[start ITEMS]

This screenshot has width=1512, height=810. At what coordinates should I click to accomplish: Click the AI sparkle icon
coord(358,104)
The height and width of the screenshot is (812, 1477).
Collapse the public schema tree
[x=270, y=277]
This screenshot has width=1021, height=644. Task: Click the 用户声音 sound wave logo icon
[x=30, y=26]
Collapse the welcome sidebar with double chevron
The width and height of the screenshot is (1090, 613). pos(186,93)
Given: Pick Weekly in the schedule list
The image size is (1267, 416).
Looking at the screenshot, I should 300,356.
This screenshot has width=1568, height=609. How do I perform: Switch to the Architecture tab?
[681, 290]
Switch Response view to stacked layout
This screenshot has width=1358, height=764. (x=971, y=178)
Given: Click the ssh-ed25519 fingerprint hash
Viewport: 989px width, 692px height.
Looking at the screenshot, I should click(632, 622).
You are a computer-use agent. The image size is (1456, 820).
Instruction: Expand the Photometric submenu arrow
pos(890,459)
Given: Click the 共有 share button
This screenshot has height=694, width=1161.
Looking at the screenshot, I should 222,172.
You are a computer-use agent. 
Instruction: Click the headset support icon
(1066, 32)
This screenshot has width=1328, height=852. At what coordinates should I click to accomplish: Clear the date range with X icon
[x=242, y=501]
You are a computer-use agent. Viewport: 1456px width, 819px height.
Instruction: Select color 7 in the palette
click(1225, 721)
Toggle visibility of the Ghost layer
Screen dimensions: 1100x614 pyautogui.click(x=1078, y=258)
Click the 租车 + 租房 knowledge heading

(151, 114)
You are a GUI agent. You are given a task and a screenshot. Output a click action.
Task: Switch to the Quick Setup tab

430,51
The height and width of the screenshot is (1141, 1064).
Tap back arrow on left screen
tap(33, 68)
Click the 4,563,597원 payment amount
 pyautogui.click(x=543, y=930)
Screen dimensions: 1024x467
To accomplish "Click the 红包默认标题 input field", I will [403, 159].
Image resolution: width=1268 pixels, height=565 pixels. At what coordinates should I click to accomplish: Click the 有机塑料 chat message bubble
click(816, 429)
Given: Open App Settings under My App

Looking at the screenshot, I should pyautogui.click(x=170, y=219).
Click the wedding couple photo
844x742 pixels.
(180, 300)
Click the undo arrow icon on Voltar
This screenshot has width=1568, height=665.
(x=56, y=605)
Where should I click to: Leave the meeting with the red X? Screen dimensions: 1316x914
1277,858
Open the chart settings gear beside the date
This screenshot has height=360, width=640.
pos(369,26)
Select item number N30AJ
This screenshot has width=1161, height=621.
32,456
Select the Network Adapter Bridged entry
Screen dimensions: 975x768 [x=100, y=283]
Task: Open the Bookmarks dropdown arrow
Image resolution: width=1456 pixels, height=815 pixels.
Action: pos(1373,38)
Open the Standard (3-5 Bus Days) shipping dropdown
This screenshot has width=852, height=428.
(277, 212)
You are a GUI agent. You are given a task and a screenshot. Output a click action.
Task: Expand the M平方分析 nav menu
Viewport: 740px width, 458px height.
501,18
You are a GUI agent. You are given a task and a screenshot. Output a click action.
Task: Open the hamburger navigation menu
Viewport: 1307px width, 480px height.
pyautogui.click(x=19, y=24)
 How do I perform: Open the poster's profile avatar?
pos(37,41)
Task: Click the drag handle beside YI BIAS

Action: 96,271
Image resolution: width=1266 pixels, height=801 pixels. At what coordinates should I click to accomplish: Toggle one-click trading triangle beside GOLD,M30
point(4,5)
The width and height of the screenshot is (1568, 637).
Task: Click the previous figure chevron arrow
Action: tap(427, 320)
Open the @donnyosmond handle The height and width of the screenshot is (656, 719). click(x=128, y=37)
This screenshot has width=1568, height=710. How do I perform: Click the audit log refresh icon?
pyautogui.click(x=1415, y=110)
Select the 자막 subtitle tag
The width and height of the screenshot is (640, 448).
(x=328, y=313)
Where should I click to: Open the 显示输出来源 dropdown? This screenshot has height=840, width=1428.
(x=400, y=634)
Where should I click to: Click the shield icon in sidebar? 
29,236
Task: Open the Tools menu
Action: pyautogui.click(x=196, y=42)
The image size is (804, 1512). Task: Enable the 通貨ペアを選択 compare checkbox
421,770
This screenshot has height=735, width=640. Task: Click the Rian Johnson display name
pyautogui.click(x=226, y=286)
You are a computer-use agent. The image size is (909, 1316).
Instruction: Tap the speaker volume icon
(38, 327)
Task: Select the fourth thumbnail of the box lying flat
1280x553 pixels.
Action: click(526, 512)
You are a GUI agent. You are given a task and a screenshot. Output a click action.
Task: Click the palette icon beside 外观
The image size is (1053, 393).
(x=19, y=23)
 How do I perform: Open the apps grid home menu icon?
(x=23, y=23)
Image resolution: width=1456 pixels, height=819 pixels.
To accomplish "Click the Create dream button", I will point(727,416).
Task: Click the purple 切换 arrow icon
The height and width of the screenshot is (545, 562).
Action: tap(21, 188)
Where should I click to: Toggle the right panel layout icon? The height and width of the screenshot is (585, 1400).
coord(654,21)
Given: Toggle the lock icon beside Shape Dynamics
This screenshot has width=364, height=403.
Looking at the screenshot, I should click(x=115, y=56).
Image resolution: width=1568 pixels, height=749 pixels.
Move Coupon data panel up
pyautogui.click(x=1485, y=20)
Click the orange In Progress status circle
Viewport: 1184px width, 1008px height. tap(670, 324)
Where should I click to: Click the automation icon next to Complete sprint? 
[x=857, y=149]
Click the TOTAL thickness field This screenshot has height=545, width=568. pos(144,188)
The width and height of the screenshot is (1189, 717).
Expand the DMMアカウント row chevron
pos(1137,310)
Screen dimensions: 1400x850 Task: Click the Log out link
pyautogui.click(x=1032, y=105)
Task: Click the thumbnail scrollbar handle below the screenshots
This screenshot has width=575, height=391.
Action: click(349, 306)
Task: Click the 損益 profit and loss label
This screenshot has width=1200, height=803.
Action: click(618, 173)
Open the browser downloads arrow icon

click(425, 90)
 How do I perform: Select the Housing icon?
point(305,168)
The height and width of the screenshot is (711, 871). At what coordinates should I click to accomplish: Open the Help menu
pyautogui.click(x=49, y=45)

[end ITEMS]

Reproduce everything from the first of the rows above down to the line containing "The width and height of the screenshot is (1090, 613).", with both ends included and each line unchanged.

This screenshot has width=1512, height=810. At what coordinates should I click to accomplish: Click the AI sparkle icon
coord(358,104)
The height and width of the screenshot is (812, 1477).
Collapse the public schema tree
[x=270, y=277]
This screenshot has width=1021, height=644. Task: Click the 用户声音 sound wave logo icon
[x=30, y=26]
Collapse the welcome sidebar with double chevron
The width and height of the screenshot is (1090, 613). pos(186,93)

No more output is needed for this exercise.